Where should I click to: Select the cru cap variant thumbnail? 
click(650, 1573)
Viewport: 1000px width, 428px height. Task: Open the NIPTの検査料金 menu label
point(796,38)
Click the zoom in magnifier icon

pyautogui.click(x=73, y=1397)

────────

#### [YOUR INSTRUCTIONS]
Return, unchanged, every line of the records from the line containing "Viewport: 1000px width, 428px" through the end of the records, both ends included.

#### [ANSWER BELOW]
Viewport: 1000px width, 428px height. Task: Open the NIPTの検査料金 menu label
point(796,38)
Click the zoom in magnifier icon

pyautogui.click(x=73, y=1397)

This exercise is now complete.